Spend a day wandering the cobbled streets, stop at a café or street stall for a molten “galette jambon fromage”, watch the sunset from the ramparts and enjoy a crisp glass of rose as you people-watch. The city also enjoys a number of pleasant beaches if you fancy getting sandy-toed and an extremely large selection of restaurants, appropriately focused on seafood.
From St Malo, head to Dinan – a charming riverside town, full of medieval history and topped off with a castle dating back to 1382. Meander through pretty streets and between half-timber houses before climbing the 158 steps of the Tour de l’Horlage clock tower. For the best town view, walk past Dinan’s basilica to St. Catherine’s tower. From here, you enjoy stunning views of the old port and the River Rance. Perfect for Instagram lovers!

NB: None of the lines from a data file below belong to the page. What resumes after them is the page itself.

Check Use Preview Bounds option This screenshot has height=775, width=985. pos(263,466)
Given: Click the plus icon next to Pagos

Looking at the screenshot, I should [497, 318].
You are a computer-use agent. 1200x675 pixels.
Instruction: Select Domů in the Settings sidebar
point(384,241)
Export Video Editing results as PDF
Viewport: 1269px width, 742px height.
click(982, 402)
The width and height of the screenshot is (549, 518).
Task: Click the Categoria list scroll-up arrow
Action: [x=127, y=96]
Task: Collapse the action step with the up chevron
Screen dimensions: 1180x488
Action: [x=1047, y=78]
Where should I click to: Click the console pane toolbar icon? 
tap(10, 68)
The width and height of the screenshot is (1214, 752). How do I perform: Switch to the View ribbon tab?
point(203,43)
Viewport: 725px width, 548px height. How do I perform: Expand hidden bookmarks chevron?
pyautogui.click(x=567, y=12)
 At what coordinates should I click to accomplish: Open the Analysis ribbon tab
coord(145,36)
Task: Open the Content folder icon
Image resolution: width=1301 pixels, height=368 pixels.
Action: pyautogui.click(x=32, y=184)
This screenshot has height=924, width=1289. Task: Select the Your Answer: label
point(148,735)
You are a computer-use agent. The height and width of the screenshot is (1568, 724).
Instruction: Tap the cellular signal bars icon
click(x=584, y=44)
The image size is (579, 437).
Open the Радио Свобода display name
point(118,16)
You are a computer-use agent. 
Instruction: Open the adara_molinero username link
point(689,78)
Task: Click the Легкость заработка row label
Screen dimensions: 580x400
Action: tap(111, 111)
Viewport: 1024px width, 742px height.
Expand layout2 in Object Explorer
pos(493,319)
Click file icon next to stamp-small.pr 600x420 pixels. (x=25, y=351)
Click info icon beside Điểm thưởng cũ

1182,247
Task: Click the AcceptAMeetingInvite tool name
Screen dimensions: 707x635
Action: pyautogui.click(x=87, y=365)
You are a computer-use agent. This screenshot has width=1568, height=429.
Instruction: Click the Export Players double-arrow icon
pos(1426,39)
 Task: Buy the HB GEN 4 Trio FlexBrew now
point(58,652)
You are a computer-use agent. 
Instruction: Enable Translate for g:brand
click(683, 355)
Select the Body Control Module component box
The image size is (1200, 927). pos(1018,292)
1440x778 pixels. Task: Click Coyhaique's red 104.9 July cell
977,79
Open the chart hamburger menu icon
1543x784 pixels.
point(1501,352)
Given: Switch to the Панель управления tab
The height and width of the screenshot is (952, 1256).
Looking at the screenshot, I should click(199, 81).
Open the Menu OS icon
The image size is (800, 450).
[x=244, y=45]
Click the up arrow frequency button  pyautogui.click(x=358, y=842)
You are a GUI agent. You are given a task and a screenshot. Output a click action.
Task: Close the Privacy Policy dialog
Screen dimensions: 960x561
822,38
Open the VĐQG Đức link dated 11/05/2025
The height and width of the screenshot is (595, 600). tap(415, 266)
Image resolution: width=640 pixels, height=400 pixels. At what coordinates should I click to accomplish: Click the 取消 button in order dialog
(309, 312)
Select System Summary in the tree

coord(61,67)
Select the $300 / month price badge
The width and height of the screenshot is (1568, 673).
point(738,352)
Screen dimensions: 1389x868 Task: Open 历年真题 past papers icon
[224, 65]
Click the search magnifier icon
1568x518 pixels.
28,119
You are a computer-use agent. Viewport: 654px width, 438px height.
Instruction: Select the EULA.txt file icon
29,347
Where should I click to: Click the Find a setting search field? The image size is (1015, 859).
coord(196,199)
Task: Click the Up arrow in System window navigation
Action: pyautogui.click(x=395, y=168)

Or, walk along the 2.7km long ramparts (oldest in Brittany) to get an unparalleled look at the town below. Check out Crêperie Ahna – an eatery that has been run by the same family for four generations and known as one of the best in town. If you’re in this area of France in late July, you’ll catch the Fête des Remparts. No fewer than 100,000 visitors join Dinannais townsfolk dressed in medieval garb for the two-day festival.
The river, now canalized with locks and a towpath, is great for lazy walks, boat rides and bike rides. I highly recommend renting a small boat for the day and cruising along the river with a picnic. If you’re hungry, set yourself up at one of the restaurants at the port. Les Terrasses is fab, with a riverfront terrace. To go local, sip on a “cidre” — apple cider served in bowls.
If you’re into enchanted lakes, myths and castles, France’s Paimpont is a must-see. Surrounded by an ancient forest, Paimpont is the perfect stepping-off point to explore the 25 square miles of legendary woodland known as Brocéliande – supposedly home to King Arthur and the wizard Merlin. Take a walk along one of the many trails that lead from the town into the forest.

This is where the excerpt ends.